GOAL: Can you write out the note on Scrapy's default settings below, word for word?

begin EXTRACT

This module contains the default values for all settings used by Scrapy.

For more information about these settings you can read the settings
documentation in docs/topics/settings.rst

Scrapy developers, if you add a setting here remember to:

* add it in alphabetical order
* group similar settings without leaving blank lines
* add its documentation to the available settings documentation
  (docs/topics/settings.rst)

"""

end EXTRACT
begin RECORD LIST

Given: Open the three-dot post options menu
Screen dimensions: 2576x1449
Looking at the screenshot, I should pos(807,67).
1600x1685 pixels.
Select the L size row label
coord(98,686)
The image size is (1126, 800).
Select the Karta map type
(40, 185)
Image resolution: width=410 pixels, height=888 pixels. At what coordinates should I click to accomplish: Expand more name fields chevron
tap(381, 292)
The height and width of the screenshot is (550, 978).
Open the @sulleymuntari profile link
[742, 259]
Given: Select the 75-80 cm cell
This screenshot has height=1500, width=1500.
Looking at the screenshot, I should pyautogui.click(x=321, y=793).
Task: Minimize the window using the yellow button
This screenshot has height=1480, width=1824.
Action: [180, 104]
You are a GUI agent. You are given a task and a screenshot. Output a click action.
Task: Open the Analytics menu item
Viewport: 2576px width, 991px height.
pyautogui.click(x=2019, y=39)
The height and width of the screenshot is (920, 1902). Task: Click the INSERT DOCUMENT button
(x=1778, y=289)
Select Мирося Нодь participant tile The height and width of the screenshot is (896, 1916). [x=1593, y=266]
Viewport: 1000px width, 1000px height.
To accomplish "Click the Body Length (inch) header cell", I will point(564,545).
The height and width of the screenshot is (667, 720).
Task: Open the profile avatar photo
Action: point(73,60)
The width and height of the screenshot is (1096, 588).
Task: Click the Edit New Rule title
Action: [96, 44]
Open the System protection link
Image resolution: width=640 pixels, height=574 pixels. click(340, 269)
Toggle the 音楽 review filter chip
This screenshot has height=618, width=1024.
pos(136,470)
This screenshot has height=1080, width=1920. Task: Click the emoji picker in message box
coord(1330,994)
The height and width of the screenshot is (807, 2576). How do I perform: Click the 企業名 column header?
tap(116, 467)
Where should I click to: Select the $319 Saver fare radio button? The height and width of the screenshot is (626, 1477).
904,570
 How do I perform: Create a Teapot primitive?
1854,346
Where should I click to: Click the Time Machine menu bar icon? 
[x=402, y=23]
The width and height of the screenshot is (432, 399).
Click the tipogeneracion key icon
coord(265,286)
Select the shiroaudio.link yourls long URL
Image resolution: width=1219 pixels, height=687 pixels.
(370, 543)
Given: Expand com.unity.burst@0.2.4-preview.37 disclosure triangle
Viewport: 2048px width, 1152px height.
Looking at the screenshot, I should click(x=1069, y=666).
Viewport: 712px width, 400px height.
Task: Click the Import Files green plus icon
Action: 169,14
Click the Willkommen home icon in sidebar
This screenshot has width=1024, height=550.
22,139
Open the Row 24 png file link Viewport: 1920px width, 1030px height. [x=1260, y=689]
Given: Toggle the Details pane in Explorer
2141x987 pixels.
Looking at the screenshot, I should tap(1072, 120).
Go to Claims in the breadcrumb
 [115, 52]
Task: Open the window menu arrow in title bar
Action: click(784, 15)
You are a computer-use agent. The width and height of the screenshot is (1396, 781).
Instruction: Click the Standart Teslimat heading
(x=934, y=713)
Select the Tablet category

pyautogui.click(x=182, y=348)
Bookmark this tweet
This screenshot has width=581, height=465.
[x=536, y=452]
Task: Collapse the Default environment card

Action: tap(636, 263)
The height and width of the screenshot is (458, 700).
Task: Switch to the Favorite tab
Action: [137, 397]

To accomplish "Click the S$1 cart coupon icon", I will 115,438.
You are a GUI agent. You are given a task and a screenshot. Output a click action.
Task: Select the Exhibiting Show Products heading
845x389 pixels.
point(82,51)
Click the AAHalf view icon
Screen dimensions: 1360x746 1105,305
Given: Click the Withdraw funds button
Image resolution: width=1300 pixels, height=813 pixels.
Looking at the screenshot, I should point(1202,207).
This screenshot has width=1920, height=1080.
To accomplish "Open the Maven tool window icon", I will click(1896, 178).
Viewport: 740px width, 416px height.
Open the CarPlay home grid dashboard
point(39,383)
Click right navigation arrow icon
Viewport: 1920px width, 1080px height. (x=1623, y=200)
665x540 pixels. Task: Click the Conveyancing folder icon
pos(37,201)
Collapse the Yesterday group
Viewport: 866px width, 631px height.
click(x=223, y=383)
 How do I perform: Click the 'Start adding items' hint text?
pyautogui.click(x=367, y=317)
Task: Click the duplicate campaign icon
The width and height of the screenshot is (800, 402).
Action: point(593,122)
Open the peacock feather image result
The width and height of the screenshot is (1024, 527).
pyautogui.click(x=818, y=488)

end RECORD LIST

TASK RESULT:
This module contains the default values for all settings used by Scrapy.

For more information about these settings you can read the settings
documentation in docs/topics/settings.rst

Scrapy developers, if you add a setting here remember to:

* add it in alphabetical order
* group similar settings without leaving blank lines
* add its documentation to the available settings documentation
  (docs/topics/settings.rst)

"""